_Détails du problème_: Poursuivez, s'il vous plaît, l'article sur l'occupation américaine de l'Irak après sa dernière phrase.

Bush échouera

Nous l'avons trouvé!

17. Actualité archives 2007


À la fin de 2003, le gouverneur de l'Irak, Paul Bremer, annonçait triomphalement la capture de Saddam Hussein. "Nous l'avons trouvé!" s'exclama-t-il lors d'une cérémonie où rien ne fut laissé à l'improvisation. L'Irak venait de franchir une autre de ces étapes, un autre de ces moments décisifs qui ont le pouvoir de changer la face du monde. Les Irakiens allaient fêter. La rébellion qui grondait allait bientôt rejoindre les poubelles de l'Histoire. Trois ans plus tard, et face au naufrage imminent, le président Bush vient d'annoncer avoir trouvé un énième plan afin de "sauver" l'Irak. Comme les autres, il échouera.
Tous les plans mis en oeuvre par l'administration américaine en Irak n'ont pas donné à ce jour les résultats escomptés. Pourtant, sur papier et dans les discours, l'invasion et la "libération" de l'Irak avaient été présentées comme du gâteau. Nous serons accueillis, avait affirmé sans rire un "expert" du monde arabe et conseiller du vice-président, avec des cerfs-volants et de la musique. Le régime est effectivement tombé et, pendant quelques jours, on a entendu certains cris de joie. Mais la fête a été de courte durée. Dès les premières semaines de l'occupation, l'absence de sécurité, d'ordre et d'autorité a ouvert la voie aux pillages et au chaos. Les Irakiens, qui venaient de vivre 35 ans de terreur, ont réagi comme n'importe quel individu l'aurait fait: ils ont cherché refuge dans les structures qu'ils connaissent le mieux et qui leur ont toujours offert une relative stabilité: le clan, la tribu, la religion. À partir du moment où les Irakiens se sont alignés dans cet ordre, les lignes de fractures déjà visibles dans cette société sous Saddam Hussein se sont élargies. Les Irakiens allaient être chiites ou sunnites, kurdes ou arabes. Les nouveaux partis politiques, à quelques exceptions près, ont reflété ces clivages.
L'occupant n'a pas compris cette dynamique. Afin de refaire l'Irak, les Américains ont favorisé des exilés, au détriment de personnalités locales, en particulier les chefs religieux qui représentaient la vraie résistance à la dictature de Saddam Hussein. Ils ont financé des partis politiques sans véritables prises avec la réalité sur le terrain. Ils ont poussé à l'adoption d'une constitution à l'occidentale où la dévolution des pouvoirs encourage l'exacerbation des ambitions locales et des sentiments autonomistes, sinon indépendantistes. L'Irak était déjà un État artificiel, ils l'ont cassé. Enfin, tous les programmes de formation des forces de l'ordre et de reconstruction se sont heurtés à des résistances et ont sombré dans la corruption. Cet état des lieux, méticuleusement documenté et analysé par la commission Baker-Hamilton, n'a créé que des mécontents. Les Kurdes sont sur le point de faire sécession, les sunnites sont hors-jeu et alimentent la résistance, et les chiites se sont tout simplement emparés du pouvoir et imposent maintenant leur domination. Et comme tout n'est pas simple dans cette région, la Turquie, l'Iran, la Syrie et l'Arabie saoudite appuient leurs alliés.

Entrées de localisation des mots et des éléments
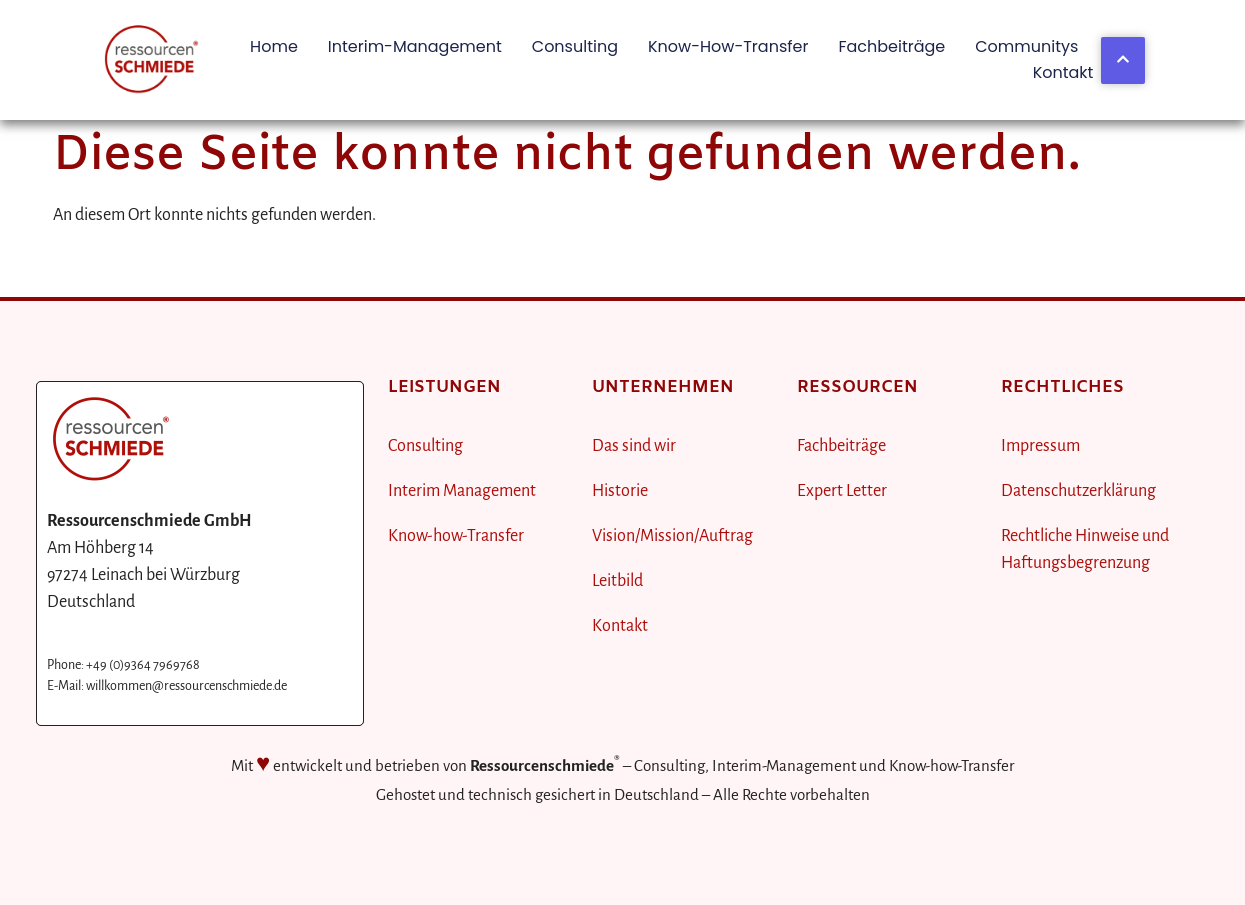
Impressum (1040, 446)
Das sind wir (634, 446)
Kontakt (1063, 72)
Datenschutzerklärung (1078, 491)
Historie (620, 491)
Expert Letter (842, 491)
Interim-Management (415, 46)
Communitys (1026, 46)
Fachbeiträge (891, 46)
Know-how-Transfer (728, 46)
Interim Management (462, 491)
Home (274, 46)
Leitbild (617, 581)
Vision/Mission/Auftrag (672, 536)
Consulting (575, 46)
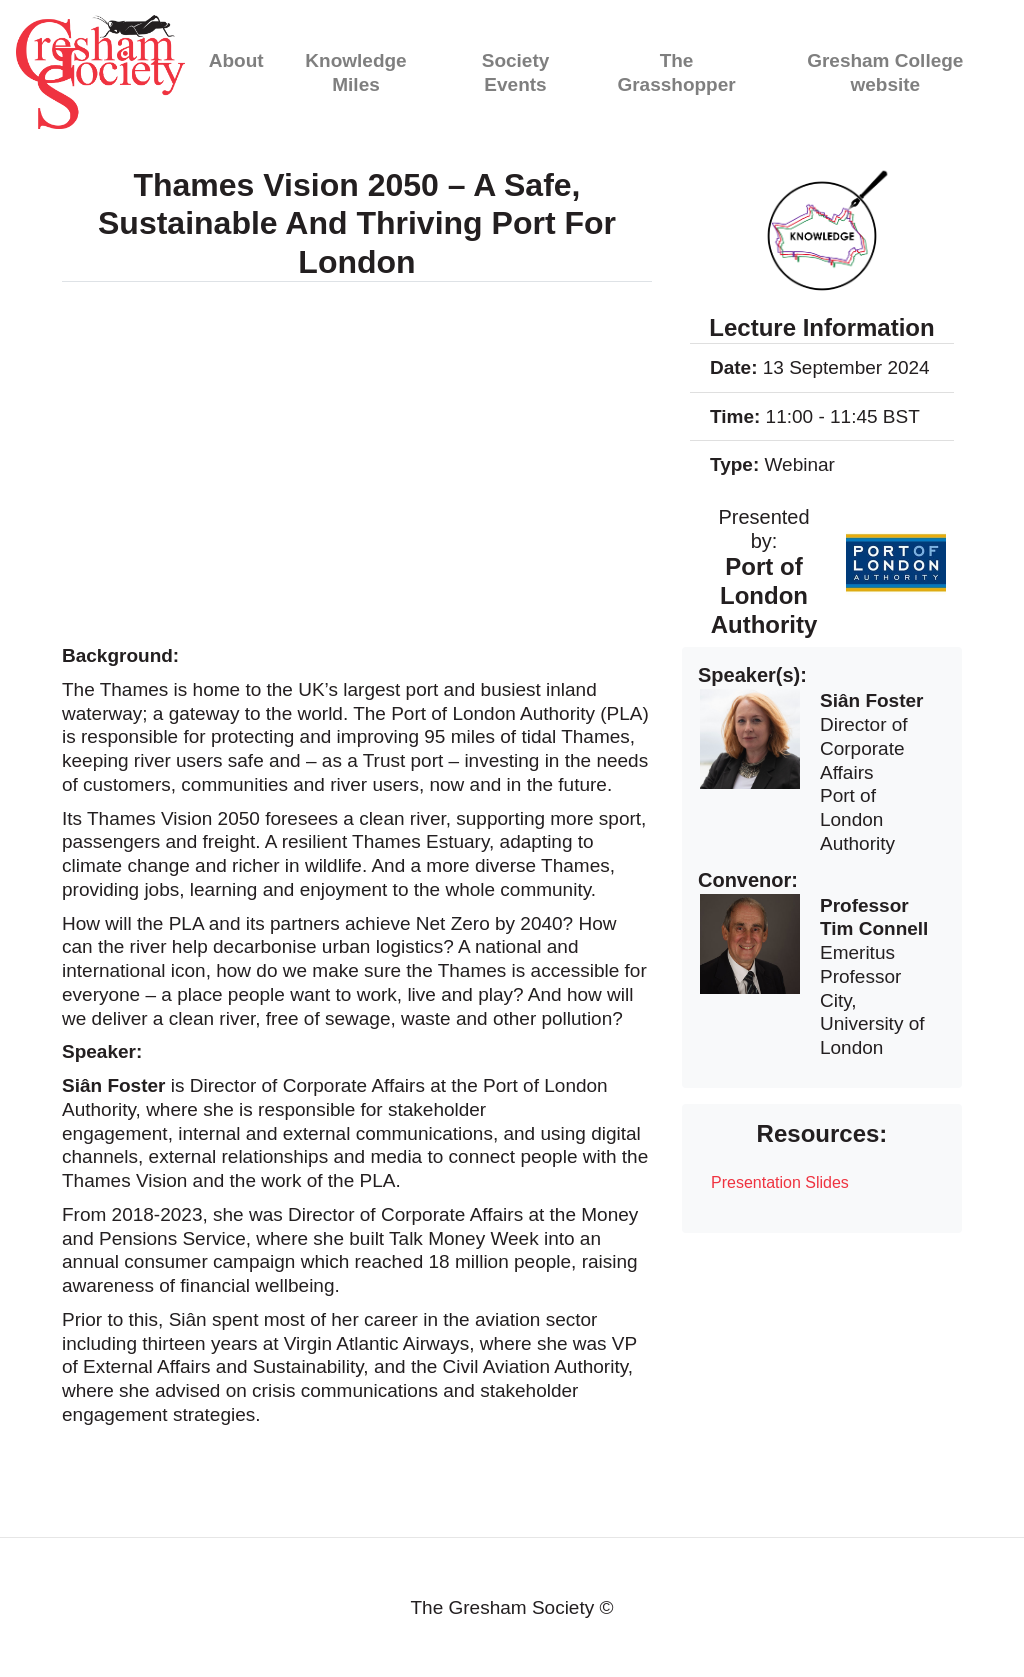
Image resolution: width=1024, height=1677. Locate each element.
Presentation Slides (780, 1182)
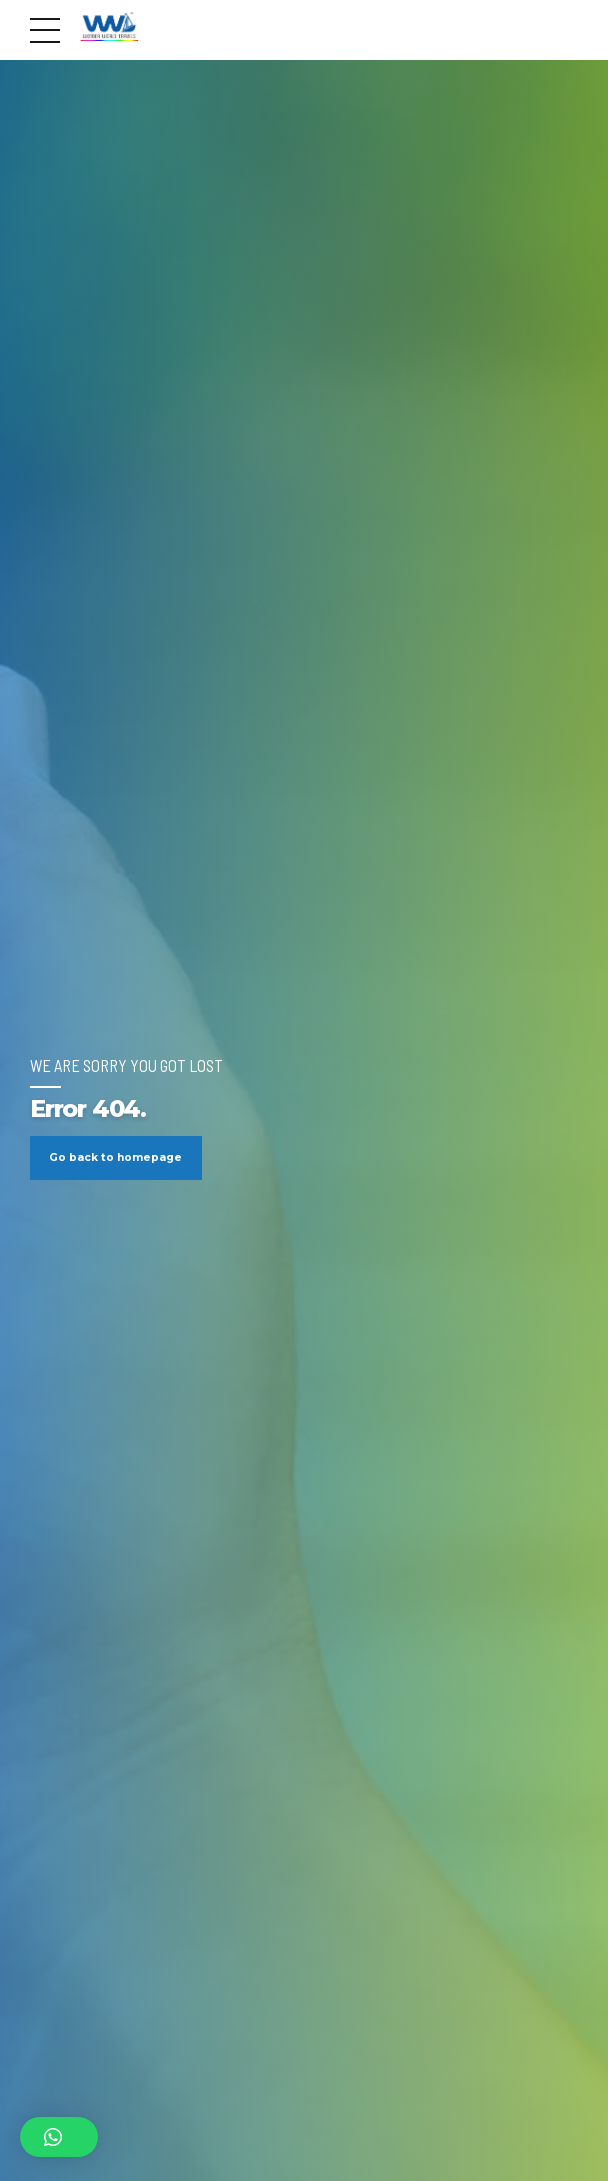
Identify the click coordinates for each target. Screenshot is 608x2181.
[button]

_Réponse à l'exercice_:
L'occupation est le problème
Les forces américaines ont vainement tenté de stabiliser la situation en augmentant leurs contingents ici, en ouvrant des écoles là, en changeant les dirigeants au sommet ou en pulvérisant des villes entières afin d'écraser la résistance et le "terrorisme". Rien ou presque n'a fonctionné. Pourquoi? Le président a donné sa version hier soir: "Nous devons affronter un ennemi devenu encore plus mortel", en parlant, bien entendu, d'Al Qaeda. Mais cela est faux. Al Qaeda et les combattants étrangers ne jouent plus de rôle majeur en Irak, s'ils n'en ont jamais joué un. L'ennemi mortel n'est autre que les alliés des Américains, car, après tout, qui dirigent les milices, qui luttent pour le pouvoir, qui alimentent les sentiments sectaires et autonomistes, sinon les partis et les mouvances sunnites, chiites et kurdes associés au gouvernement.
Le plan présenté par le président américain ne fera que reporter à plus tard le débat sur la véritable source de l'échec irakien et de la spirale de violence: l'occupation du pays. Quels que soient les beaux sentiments et les nobles idéaux proclamés par l'administration américaine, une armée étrangère installée aux commandes d'un pays et déterminée à s'incruster restera toujours une force d'occupation. Par sa seule présence, par son incapacité à assumer ses responsabilités en matière de sécurité, par les soupçons qui planent sur ses visées économiques, militaires et stratégiques dans la région, cette force suscite, alimente et grossit la rébellion. Son renforcement annoncé hier et présenté comme une façon de "hâter" son retrait est un mirage.
Le discours du président n'aura, à mon avis, suscité aucun espoir chez les Irakiens et aucun soulagement chez les Américains. Dès les premières minutes, sa description du nombre de bataillons irakiens à déployer dans Bagdad et des tâches qu'il a demandées au gouvernement Maliki de réaliser pour continuer à obtenir le soutien de Washington a alourdi et brouillé le message. Mais, peut-être que de toute façon le message ne passe déjà plus.
L'auteur est directeur du Réseau francophone de recherche sur les opérations de paix et professeur invité au GERSI et au CERIUM de l'Université de Montréal.